CHP hala milletin başının üzerinde, İnönü’nün 50 yıl boyu sallandırdığı “Sizi
ben kurtardım, bana ebediyyen borçlusunuz” kılıcını elinden bırakmama
uğraşında. Gerektiğinde kılıcı aba altından veya açıktan gösterdiğini bilecek
kadar yaşadık.
Halka ayak öptürenlerin ipi inşaallah 16 Nisan’da çekilecek ve millet
bağımsızlığını engelleyen bağlardan bir kaçından daha kurtulacak.
Bu nasıl sağlam bir zincirmiş ki, kopar kopar bitmiyor mübarek.
Bilelim ki, bütün zincirlerin altında da bizzat, resimde ayağını öptürdüğünden
gayet memnun olduğunu gördüğümüz İnönü’nün imzası okunuyor.
Cumhuriyetin fabrika ayarlarının değişeceği o günü sabırsızlıkla bekliyoruz.
Mazlumların koruyucusu
Masamda duran ikinci fotoğrafa takılıyor bu sırada gözlerim.
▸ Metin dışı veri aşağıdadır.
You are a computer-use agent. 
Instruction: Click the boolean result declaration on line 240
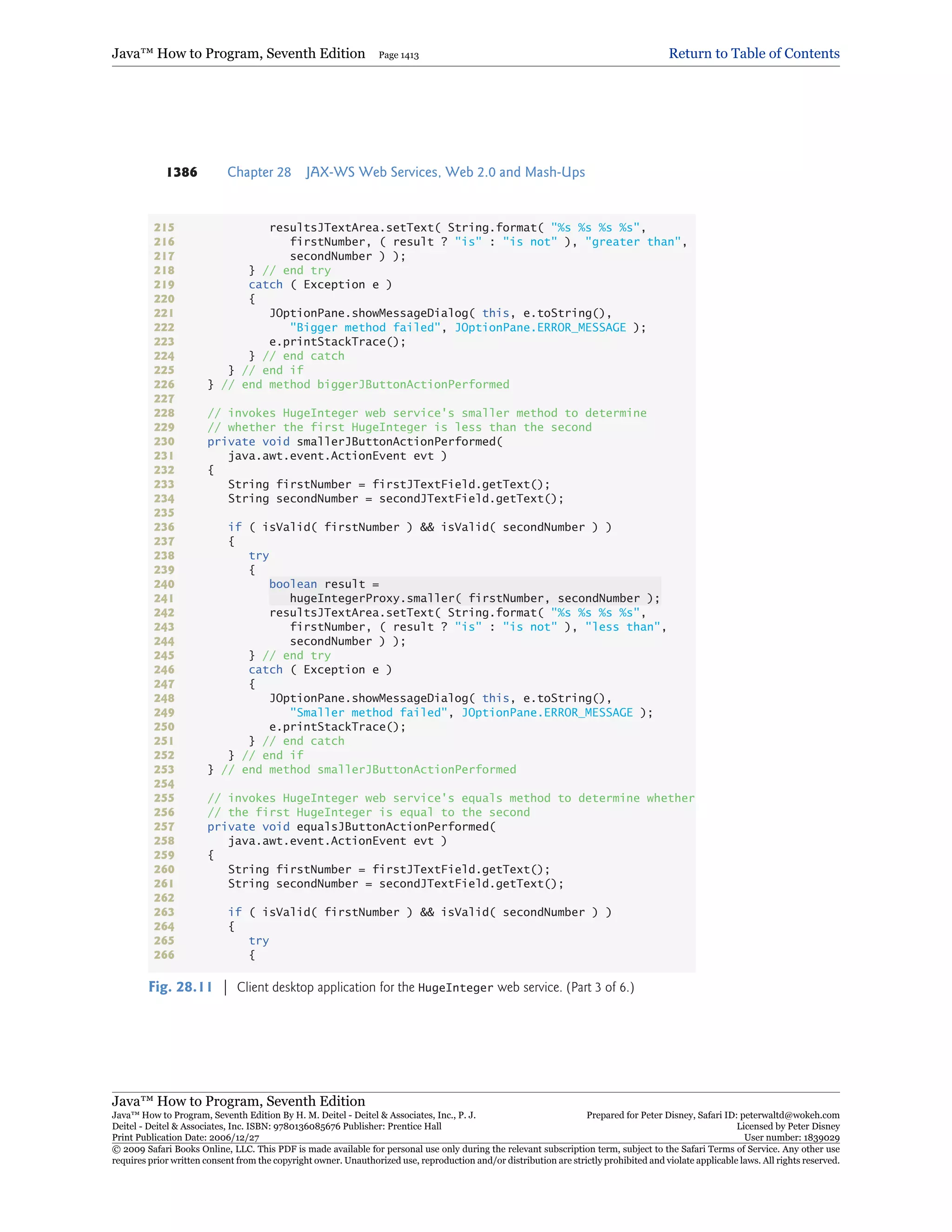[324, 584]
Renkli fotoğrafta sakallı bir genç, kendisinden yaş itibariyle de makam
itibariyle de büyük, devletin başı olan Recep Tayyip Erdoğan’ı ayağından değil,
alnından öpüyor.
Erdoğan’ın yüzünde de herhangi bir yadırgama, bir mahcubiyet, ‘nerden çıktı bu
adam’ ifadesi yok.
Çünkü şehit anneleri başta olmak üzere alnından çok öpüldü.
Çünkü o halktan biri.
Seçilmeden milletin tepesine bağdaş kurup 50 sene onunla kedinin fareyle
oynadığı oynayanlardan farkı, bugüne kadar girdiği –belediye başkanlığı dahil-
bütün seçimleri kazanmış olması.
Yani gücünü mekteplerde zorla ezberletilen Kemalist mitolojiden, Silahlı
Kuvvetler’den, şu veya bu odaktan değil, doğrudan halktan alıyor.
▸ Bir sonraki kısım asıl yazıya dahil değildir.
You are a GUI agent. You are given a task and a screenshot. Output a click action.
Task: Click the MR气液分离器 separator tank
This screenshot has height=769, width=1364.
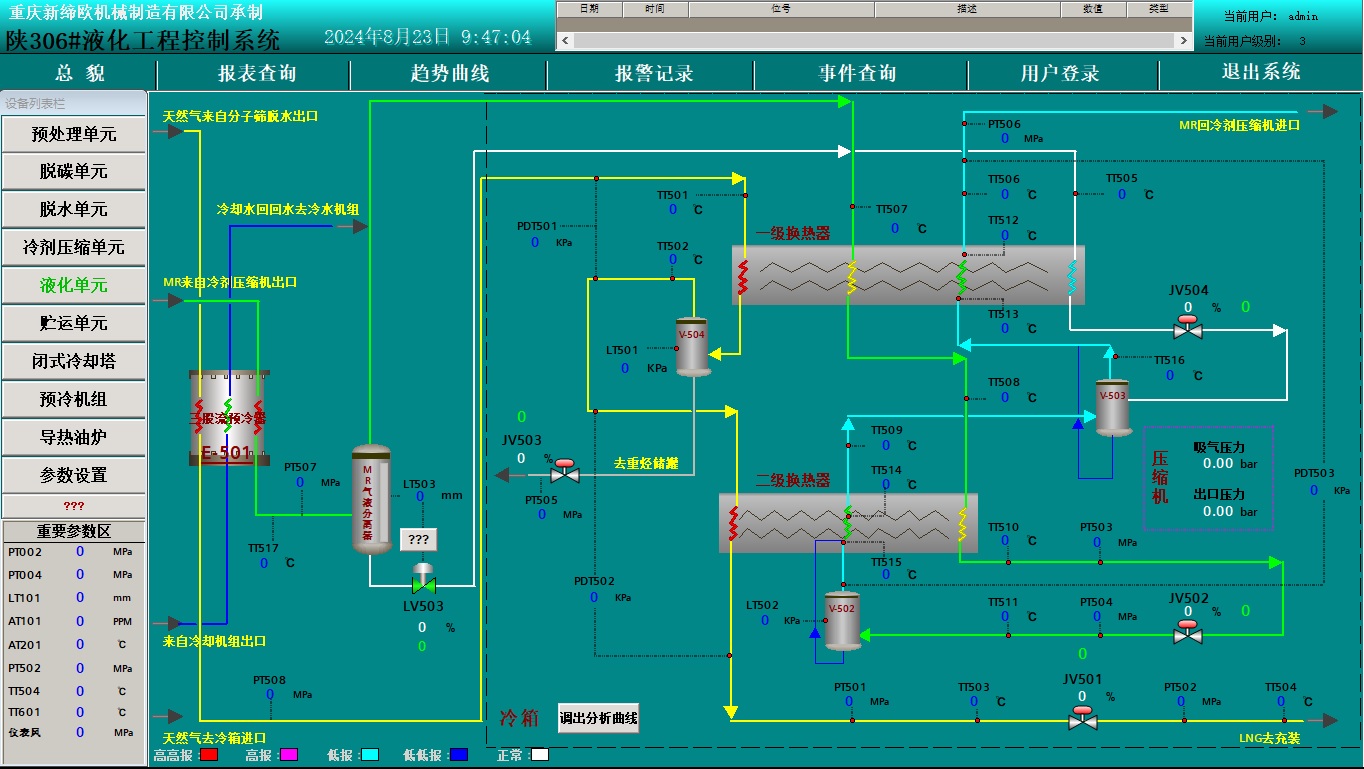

Hem biliyoruz ki, alnından öpmek bizde büyüklerin küçüklere takdirini ifade
eder.
Lakin burada ilişki tersine kurulmuş gibi: Takdir eden sıradan biri, takdir
edilen ise devletin başı.
Üstelik fotoğrafta TC Cumhurbaşkanı’nı alnından öperken görülen adam, son İdlib
sarin gazı saldırısında ikiz çocuklarını şehid veren acılı bir Suriyeli baba.
Yani öpen bir Türk vatandaşı dahi değil. Ümmet-i Muhammed’den bir ferd.
İkiz evladını kaybetmenin derin acısını o sakin alında dindiriyor besbelli.
Mesaj gayet net: O sadece bizim Cumhurbaşkanımız değil, mazlumların da koruyucu
ve kollayıcısı.
50 yılın özeti
Sonra düşündüm masamdaki bu iki fotoğraf üzerinde.
İçimi çekip ‘Nereden nereye, değil mi?’ dedim kendi kendime.
Biri ‘halk’ ile herhangi bir alakası olmadığı halde halkçı geçinir, sonra da
partisinin adını halka hiç mi hiç tahammül edemediği halde Halk Partisi koyar,
ardından aynı halka ayakkabısını layık görür.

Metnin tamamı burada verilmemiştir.